## Brief
Write out each of the lines below again, word for word and in the same order.

## Dataset entries
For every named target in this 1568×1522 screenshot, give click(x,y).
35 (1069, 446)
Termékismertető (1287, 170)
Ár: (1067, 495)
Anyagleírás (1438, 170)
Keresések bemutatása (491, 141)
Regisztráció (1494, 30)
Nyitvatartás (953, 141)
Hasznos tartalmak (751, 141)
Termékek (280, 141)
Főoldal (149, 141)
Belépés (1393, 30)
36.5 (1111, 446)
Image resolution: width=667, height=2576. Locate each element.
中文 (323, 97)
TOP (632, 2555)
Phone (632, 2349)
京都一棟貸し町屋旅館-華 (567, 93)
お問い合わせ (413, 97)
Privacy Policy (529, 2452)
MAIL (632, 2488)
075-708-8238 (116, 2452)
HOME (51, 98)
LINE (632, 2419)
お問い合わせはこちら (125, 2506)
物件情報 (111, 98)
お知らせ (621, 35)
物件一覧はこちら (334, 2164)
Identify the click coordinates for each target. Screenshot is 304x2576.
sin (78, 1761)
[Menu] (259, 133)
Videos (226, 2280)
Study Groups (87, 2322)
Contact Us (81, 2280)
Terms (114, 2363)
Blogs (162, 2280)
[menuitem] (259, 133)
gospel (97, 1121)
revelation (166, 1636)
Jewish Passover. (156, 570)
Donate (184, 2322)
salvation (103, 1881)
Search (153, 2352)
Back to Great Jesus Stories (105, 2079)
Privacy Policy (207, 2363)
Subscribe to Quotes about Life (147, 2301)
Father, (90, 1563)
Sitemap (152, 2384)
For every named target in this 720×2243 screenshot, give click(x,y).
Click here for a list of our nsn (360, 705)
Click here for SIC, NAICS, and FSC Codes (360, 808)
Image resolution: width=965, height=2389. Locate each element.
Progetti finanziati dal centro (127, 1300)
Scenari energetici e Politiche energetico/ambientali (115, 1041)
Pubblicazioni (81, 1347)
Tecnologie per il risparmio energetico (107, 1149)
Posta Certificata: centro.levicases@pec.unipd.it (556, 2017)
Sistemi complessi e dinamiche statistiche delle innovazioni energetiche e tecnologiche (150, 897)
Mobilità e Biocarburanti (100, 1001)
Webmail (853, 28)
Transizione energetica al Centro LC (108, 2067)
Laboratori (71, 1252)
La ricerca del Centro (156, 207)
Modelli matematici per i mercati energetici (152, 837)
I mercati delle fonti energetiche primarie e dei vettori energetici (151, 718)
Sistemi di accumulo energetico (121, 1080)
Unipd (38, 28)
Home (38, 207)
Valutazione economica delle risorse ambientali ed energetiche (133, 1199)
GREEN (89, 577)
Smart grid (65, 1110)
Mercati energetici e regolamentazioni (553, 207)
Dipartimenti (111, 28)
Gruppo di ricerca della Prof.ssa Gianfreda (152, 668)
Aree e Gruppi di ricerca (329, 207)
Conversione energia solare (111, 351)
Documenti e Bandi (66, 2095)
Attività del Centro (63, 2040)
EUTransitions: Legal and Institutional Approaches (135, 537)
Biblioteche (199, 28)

## Answer in full
For every named target in this 1568×1522 screenshot, give click(x,y).
35 (1069, 446)
Termékismertető (1287, 170)
Ár: (1067, 495)
Anyagleírás (1438, 170)
Keresések bemutatása (491, 141)
Regisztráció (1494, 30)
Nyitvatartás (953, 141)
Hasznos tartalmak (751, 141)
Termékek (280, 141)
Főoldal (149, 141)
Belépés (1393, 30)
36.5 (1111, 446)
Image resolution: width=667, height=2576. Locate each element.
中文 (323, 97)
TOP (632, 2555)
Phone (632, 2349)
京都一棟貸し町屋旅館-華 (567, 93)
お問い合わせ (413, 97)
Privacy Policy (529, 2452)
MAIL (632, 2488)
075-708-8238 (116, 2452)
HOME (51, 98)
LINE (632, 2419)
お問い合わせはこちら (125, 2506)
物件情報 (111, 98)
お知らせ (621, 35)
物件一覧はこちら (334, 2164)
Identify the click coordinates for each target. Screenshot is 304x2576.
sin (78, 1761)
[Menu] (259, 133)
Videos (226, 2280)
Study Groups (87, 2322)
Contact Us (81, 2280)
Terms (114, 2363)
Blogs (162, 2280)
[menuitem] (259, 133)
gospel (97, 1121)
revelation (166, 1636)
Jewish Passover. (156, 570)
Donate (184, 2322)
salvation (103, 1881)
Search (153, 2352)
Back to Great Jesus Stories (105, 2079)
Privacy Policy (207, 2363)
Subscribe to Quotes about Life (147, 2301)
Father, (90, 1563)
Sitemap (152, 2384)
For every named target in this 720×2243 screenshot, give click(x,y).
Click here for a list of our nsn (360, 705)
Click here for SIC, NAICS, and FSC Codes (360, 808)
Image resolution: width=965, height=2389. Locate each element.
Progetti finanziati dal centro (127, 1300)
Scenari energetici e Politiche energetico/ambientali (115, 1041)
Pubblicazioni (81, 1347)
Tecnologie per il risparmio energetico (107, 1149)
Posta Certificata: centro.levicases@pec.unipd.it (556, 2017)
Sistemi complessi e dinamiche statistiche delle innovazioni energetiche e tecnologiche (150, 897)
Mobilità e Biocarburanti (100, 1001)
Webmail (853, 28)
Transizione energetica al Centro LC (108, 2067)
Laboratori (71, 1252)
La ricerca del Centro (156, 207)
Modelli matematici per i mercati energetici (152, 837)
I mercati delle fonti energetiche primarie e dei vettori energetici (151, 718)
Sistemi di accumulo energetico (121, 1080)
Unipd (38, 28)
Home (38, 207)
Valutazione economica delle risorse ambientali ed energetiche (133, 1199)
GREEN (89, 577)
Smart grid (65, 1110)
Mercati energetici e regolamentazioni (553, 207)
Dipartimenti (111, 28)
Gruppo di ricerca della Prof.ssa Gianfreda (152, 668)
Aree e Gruppi di ricerca (329, 207)
Conversione energia solare (111, 351)
Documenti e Bandi (66, 2095)
Attività del Centro (63, 2040)
EUTransitions: Legal and Institutional Approaches (135, 537)
Biblioteche (199, 28)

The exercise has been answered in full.